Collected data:
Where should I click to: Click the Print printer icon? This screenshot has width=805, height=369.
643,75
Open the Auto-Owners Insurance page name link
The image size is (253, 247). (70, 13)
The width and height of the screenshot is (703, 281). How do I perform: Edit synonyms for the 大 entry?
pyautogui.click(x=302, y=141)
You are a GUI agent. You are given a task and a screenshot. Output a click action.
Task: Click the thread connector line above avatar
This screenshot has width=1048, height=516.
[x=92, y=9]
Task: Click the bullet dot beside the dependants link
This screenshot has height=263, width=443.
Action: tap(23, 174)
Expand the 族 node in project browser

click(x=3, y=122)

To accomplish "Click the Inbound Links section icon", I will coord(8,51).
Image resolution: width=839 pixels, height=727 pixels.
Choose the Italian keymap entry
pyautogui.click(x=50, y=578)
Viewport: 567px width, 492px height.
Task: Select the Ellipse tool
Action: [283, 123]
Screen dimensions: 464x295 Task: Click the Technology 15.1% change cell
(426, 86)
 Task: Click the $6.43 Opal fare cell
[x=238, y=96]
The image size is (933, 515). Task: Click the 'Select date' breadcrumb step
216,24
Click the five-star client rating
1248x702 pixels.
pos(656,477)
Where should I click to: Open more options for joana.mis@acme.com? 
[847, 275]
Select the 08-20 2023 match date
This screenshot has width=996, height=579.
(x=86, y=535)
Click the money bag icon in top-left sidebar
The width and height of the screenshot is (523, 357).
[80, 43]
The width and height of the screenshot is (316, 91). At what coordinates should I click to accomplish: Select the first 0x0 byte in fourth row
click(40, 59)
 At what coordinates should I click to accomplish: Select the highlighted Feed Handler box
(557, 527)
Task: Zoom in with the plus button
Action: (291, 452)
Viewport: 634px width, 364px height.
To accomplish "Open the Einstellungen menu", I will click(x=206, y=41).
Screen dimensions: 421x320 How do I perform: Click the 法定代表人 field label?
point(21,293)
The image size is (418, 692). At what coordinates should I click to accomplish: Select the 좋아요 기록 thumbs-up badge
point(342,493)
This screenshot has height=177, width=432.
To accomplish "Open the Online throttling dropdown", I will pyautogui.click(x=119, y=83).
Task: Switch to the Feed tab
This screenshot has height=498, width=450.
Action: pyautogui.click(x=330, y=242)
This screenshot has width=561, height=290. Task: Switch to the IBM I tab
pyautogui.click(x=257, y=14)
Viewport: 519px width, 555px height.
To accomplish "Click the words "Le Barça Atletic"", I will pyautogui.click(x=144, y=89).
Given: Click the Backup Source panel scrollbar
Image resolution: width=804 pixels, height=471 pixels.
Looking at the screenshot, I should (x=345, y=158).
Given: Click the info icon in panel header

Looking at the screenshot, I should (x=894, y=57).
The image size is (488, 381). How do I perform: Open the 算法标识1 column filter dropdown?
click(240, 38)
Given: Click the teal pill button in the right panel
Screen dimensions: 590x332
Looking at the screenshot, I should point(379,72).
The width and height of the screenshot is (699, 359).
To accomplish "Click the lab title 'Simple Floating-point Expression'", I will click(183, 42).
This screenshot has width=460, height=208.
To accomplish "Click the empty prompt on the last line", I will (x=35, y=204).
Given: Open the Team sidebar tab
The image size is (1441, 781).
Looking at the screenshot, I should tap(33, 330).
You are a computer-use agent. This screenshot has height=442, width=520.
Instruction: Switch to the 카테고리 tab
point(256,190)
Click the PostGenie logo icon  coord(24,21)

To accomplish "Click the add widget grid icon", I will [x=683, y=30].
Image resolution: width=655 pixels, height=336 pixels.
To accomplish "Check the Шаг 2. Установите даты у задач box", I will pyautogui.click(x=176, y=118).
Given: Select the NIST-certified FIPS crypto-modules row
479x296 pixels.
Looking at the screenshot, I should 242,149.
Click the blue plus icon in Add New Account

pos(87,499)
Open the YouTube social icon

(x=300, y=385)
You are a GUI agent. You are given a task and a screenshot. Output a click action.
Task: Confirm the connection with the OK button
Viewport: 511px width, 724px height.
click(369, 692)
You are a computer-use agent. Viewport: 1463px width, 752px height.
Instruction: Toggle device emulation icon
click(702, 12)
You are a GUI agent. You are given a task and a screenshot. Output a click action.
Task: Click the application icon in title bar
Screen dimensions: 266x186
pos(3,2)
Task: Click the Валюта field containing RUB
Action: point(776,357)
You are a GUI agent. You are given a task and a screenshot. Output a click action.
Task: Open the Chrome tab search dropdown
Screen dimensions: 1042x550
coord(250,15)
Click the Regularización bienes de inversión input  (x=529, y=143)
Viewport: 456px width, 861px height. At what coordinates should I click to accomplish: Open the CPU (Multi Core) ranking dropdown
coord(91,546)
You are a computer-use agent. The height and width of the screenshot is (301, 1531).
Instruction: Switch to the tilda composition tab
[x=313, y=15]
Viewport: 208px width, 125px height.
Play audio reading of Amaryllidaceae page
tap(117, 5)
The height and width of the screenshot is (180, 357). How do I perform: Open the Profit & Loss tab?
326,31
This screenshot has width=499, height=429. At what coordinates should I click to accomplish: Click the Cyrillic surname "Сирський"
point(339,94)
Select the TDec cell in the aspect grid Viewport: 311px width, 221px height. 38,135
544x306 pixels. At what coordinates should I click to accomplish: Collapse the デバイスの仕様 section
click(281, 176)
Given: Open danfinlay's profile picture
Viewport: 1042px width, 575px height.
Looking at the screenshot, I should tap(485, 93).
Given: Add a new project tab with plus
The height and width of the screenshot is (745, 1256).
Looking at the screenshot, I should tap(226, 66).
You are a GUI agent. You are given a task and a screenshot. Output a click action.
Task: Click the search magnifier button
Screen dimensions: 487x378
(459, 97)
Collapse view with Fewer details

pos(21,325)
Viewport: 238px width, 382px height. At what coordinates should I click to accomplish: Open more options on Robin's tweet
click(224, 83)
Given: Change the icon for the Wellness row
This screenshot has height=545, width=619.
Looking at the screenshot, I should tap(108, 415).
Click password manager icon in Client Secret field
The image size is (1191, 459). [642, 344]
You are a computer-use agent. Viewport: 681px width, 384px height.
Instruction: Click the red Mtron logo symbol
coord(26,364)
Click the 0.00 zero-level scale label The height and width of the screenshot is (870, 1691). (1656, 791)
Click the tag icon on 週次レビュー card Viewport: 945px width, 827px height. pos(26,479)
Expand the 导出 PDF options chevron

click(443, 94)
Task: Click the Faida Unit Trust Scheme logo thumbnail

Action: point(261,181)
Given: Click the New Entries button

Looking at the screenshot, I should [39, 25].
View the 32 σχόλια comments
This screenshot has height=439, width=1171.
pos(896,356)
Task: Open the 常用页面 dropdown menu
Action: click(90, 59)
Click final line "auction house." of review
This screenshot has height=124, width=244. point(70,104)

→ Assignment
Review the preceding data and report every line that includes the string "computer".

→ Response to the exercise
You are a computer-use agent. This screenshot has height=442, width=520.
You are a computer-use agent. Viewport: 1463px width, 752px height.
You are a computer-use agent. The height and width of the screenshot is (301, 1531).
You are a computer-use agent. Viewport: 681px width, 384px height.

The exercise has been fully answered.